Entries on finding words and elements
-- begin --

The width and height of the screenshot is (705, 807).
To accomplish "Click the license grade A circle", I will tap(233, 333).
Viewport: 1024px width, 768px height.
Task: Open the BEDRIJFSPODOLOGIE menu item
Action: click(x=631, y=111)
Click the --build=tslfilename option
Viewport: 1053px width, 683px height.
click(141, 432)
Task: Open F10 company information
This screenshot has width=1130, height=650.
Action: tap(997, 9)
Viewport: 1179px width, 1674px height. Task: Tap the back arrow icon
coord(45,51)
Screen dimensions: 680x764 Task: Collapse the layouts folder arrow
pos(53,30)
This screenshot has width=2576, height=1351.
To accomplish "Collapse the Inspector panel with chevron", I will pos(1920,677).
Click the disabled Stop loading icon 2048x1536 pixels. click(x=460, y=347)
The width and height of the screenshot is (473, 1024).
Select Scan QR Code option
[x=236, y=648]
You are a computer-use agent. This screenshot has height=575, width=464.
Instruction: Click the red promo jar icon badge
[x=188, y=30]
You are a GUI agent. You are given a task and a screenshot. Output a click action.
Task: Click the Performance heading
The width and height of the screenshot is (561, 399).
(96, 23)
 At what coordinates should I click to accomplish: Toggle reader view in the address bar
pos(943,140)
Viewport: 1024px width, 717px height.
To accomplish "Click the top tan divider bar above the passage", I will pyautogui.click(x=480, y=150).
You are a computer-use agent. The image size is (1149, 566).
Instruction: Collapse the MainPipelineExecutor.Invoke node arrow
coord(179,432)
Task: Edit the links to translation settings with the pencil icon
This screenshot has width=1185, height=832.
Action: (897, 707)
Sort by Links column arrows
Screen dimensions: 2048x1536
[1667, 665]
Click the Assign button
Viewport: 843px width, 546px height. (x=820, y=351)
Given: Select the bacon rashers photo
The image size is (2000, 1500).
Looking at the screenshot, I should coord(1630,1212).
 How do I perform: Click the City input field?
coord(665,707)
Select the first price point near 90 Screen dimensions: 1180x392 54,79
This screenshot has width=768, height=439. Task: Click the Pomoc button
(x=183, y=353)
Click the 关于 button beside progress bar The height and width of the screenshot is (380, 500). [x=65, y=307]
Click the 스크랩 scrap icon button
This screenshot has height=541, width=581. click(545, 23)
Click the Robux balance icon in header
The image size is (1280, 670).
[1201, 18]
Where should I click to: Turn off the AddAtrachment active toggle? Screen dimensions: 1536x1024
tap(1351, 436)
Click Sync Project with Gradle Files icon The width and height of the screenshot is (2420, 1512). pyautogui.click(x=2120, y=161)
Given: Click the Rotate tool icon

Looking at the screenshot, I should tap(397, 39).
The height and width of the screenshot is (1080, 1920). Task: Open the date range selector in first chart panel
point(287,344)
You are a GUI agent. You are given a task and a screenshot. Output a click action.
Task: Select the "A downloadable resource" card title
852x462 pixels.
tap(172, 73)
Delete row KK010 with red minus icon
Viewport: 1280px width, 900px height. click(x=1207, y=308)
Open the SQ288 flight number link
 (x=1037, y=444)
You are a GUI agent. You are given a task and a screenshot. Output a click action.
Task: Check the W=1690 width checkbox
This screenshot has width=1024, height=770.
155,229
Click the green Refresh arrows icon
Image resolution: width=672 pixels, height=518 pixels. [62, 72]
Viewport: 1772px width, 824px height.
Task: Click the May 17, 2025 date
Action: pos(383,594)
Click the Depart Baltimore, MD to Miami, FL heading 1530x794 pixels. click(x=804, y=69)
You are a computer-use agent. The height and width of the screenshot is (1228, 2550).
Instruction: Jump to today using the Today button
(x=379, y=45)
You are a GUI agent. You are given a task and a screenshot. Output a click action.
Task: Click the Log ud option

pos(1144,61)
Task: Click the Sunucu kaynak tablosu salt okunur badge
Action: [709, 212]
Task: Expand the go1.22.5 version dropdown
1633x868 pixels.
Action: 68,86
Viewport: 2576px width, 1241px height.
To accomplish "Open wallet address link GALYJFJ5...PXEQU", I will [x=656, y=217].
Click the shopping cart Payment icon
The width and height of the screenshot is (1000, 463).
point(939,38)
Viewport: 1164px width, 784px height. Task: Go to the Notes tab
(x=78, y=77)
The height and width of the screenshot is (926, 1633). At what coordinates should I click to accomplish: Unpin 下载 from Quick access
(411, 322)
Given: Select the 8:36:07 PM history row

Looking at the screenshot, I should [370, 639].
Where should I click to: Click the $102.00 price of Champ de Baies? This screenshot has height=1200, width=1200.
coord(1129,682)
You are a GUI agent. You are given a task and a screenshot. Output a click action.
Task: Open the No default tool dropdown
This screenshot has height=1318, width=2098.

-- end --

- [Task prompt]: Retype every line of the data above, keeping each one exactly the same.

- [Exercise solution]:
The width and height of the screenshot is (705, 807).
To accomplish "Click the license grade A circle", I will tap(233, 333).
Viewport: 1024px width, 768px height.
Task: Open the BEDRIJFSPODOLOGIE menu item
Action: click(x=631, y=111)
Click the --build=tslfilename option
Viewport: 1053px width, 683px height.
click(141, 432)
Task: Open F10 company information
This screenshot has width=1130, height=650.
Action: tap(997, 9)
Viewport: 1179px width, 1674px height. Task: Tap the back arrow icon
coord(45,51)
Screen dimensions: 680x764 Task: Collapse the layouts folder arrow
pos(53,30)
This screenshot has width=2576, height=1351.
To accomplish "Collapse the Inspector panel with chevron", I will pos(1920,677).
Click the disabled Stop loading icon 2048x1536 pixels. click(x=460, y=347)
The width and height of the screenshot is (473, 1024).
Select Scan QR Code option
[x=236, y=648]
You are a computer-use agent. This screenshot has height=575, width=464.
Instruction: Click the red promo jar icon badge
[x=188, y=30]
You are a GUI agent. You are given a task and a screenshot. Output a click action.
Task: Click the Performance heading
The width and height of the screenshot is (561, 399).
(96, 23)
 At what coordinates should I click to accomplish: Toggle reader view in the address bar
pos(943,140)
Viewport: 1024px width, 717px height.
To accomplish "Click the top tan divider bar above the passage", I will pyautogui.click(x=480, y=150).
You are a computer-use agent. The image size is (1149, 566).
Instruction: Collapse the MainPipelineExecutor.Invoke node arrow
coord(179,432)
Task: Edit the links to translation settings with the pencil icon
This screenshot has width=1185, height=832.
Action: (897, 707)
Sort by Links column arrows
Screen dimensions: 2048x1536
[1667, 665]
Click the Assign button
Viewport: 843px width, 546px height. (x=820, y=351)
Given: Select the bacon rashers photo
The image size is (2000, 1500).
Looking at the screenshot, I should coord(1630,1212).
 How do I perform: Click the City input field?
coord(665,707)
Select the first price point near 90 Screen dimensions: 1180x392 54,79
This screenshot has width=768, height=439. Task: Click the Pomoc button
(x=183, y=353)
Click the 关于 button beside progress bar The height and width of the screenshot is (380, 500). [x=65, y=307]
Click the 스크랩 scrap icon button
This screenshot has height=541, width=581. click(545, 23)
Click the Robux balance icon in header
The image size is (1280, 670).
[1201, 18]
Where should I click to: Turn off the AddAtrachment active toggle? Screen dimensions: 1536x1024
tap(1351, 436)
Click Sync Project with Gradle Files icon The width and height of the screenshot is (2420, 1512). pyautogui.click(x=2120, y=161)
Given: Click the Rotate tool icon

Looking at the screenshot, I should tap(397, 39).
The height and width of the screenshot is (1080, 1920). Task: Open the date range selector in first chart panel
point(287,344)
You are a GUI agent. You are given a task and a screenshot. Output a click action.
Task: Select the "A downloadable resource" card title
852x462 pixels.
tap(172, 73)
Delete row KK010 with red minus icon
Viewport: 1280px width, 900px height. click(x=1207, y=308)
Open the SQ288 flight number link
 (x=1037, y=444)
You are a GUI agent. You are given a task and a screenshot. Output a click action.
Task: Check the W=1690 width checkbox
This screenshot has width=1024, height=770.
155,229
Click the green Refresh arrows icon
Image resolution: width=672 pixels, height=518 pixels. [62, 72]
Viewport: 1772px width, 824px height.
Task: Click the May 17, 2025 date
Action: pos(383,594)
Click the Depart Baltimore, MD to Miami, FL heading 1530x794 pixels. click(x=804, y=69)
You are a computer-use agent. The height and width of the screenshot is (1228, 2550).
Instruction: Jump to today using the Today button
(x=379, y=45)
You are a GUI agent. You are given a task and a screenshot. Output a click action.
Task: Click the Log ud option

pos(1144,61)
Task: Click the Sunucu kaynak tablosu salt okunur badge
Action: [709, 212]
Task: Expand the go1.22.5 version dropdown
1633x868 pixels.
Action: 68,86
Viewport: 2576px width, 1241px height.
To accomplish "Open wallet address link GALYJFJ5...PXEQU", I will [x=656, y=217].
Click the shopping cart Payment icon
The width and height of the screenshot is (1000, 463).
point(939,38)
Viewport: 1164px width, 784px height. Task: Go to the Notes tab
(x=78, y=77)
The height and width of the screenshot is (926, 1633). At what coordinates should I click to accomplish: Unpin 下载 from Quick access
(411, 322)
Given: Select the 8:36:07 PM history row

Looking at the screenshot, I should [370, 639].
Where should I click to: Click the $102.00 price of Champ de Baies? This screenshot has height=1200, width=1200.
coord(1129,682)
You are a GUI agent. You are given a task and a screenshot. Output a click action.
Task: Open the No default tool dropdown
This screenshot has height=1318, width=2098.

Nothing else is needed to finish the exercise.